“The best book on democracy in the past hundred years”
The fall of the Berlin Wall. The collapse of the Iron Curtain. The Orange Revolution. The Arab Spring.
The rush of events in recent decades seems to confirm that Alexis de Tocqueville was right: the future belongs to democracy. But take a closer look. The history of democracy since the 1830s, when Tocqueville wrote Democracy in America, reveals a far more complicated picture. And the future, author Chilton Williamson Jr. demonstrates, appears rather unpromising for democratic institutions around the world.
The fall of communism sparked the popular notion that the spread of democracy was inevitable. After Tocqueville challenges this sunny notion. Various aspects of twenty-first-century life that Tocqueville could scarcely have imagined—political, economic, social, religious, intellectual, technological, environmental—militate against democracy, both in developing societies and in the supposedly democratic West.
This piercing, elegantly written book raises crucial questions about the future of democracy, including:
- Just what is democracy? As Williamson shows, definitions and concepts have become so varied that the term is effectively meaningless.
- How does a system whose institutions and habits arose in small-scale societies adapt to a postmodern, globalized world?
- After two centuries of democratization, are Western countries really more free?
- How can democracy endure when people care more about procuring what they want than about securing liberty?
- How does a political system survive when it is beset by problems that cannot be solved by political means?
Two decades ago, Francis Fukuyama famously pronounced the “end of history.” History, it turns out, is still very much with us. Democracy (whatever it is) may not be in the decades and centuries to come.
What They're Saying...
“Williamson demonstrated in his work a love of literature, an appreciation of good writing and an intense interest in politics and history. . . . In this strongly written and thoughtful book, the subject is democracy, a concept central in our lives but seldom satisfactorily defined. Mr. Williamson rehearses the attempts at definition, from Plato to Chesterton, and suggests that democracy ‘is no longer a political concept at all; it is shorthand for universal human bliss.’”
— Washington Times
“It’s very well indeed to find an author of Chilton Williamson Jr.’s distinction and intelligence bidding us to a discussion of democracy. We need to have such a discussion. . . . Williamson’s illuminating enterprise—and let me assure you, it does illuminate—is to examine democracy’s course since the publication, not quite two centuries ago, of Democracy in America. . . . Don’t care for what goes on in the debased politics of our time? Wonder how in the world we got where we are? Here’s how.”

(Given task) Reproduce part of the book description word for word, starting at the words "- How does a system" and stopping after "really more free?". The material after this point comes from a separate, unrelated source.

(Dataset excerpt)
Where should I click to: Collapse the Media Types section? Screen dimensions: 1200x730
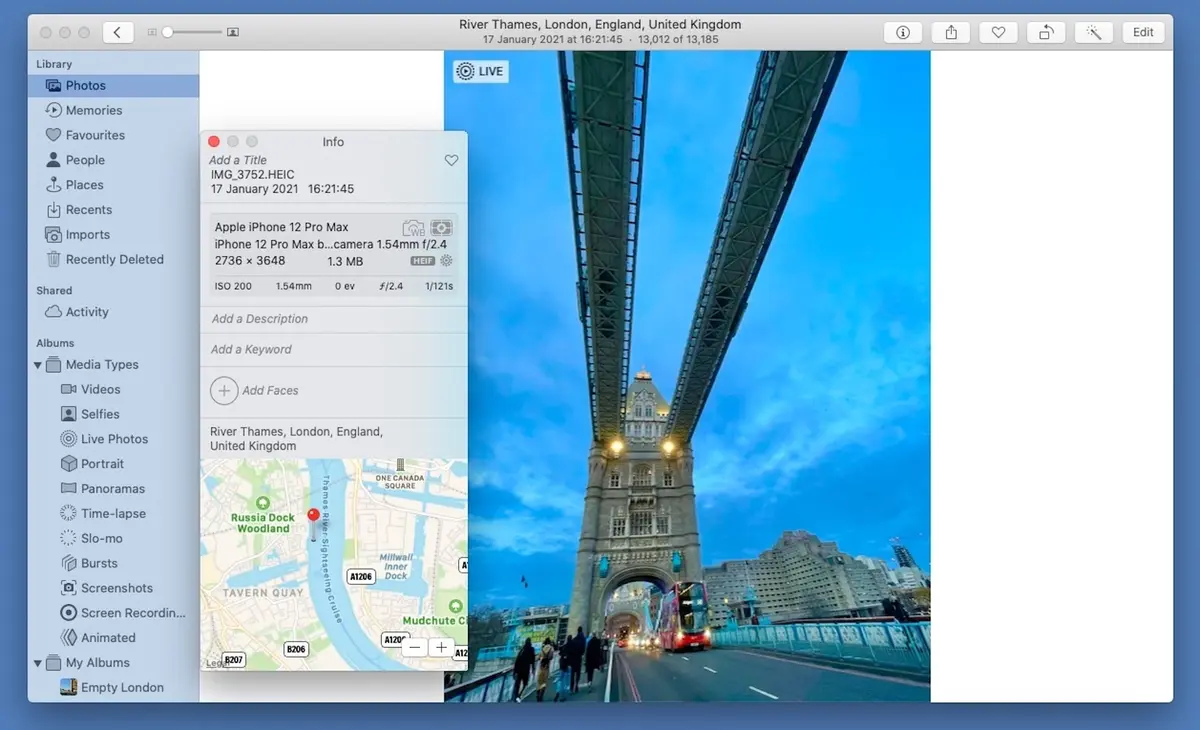coord(38,364)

(The solution)
- How does a system whose institutions and habits arose in small-scale societies adapt to a postmodern, globalized world?
- After two centuries of democratization, are Western countries really more free?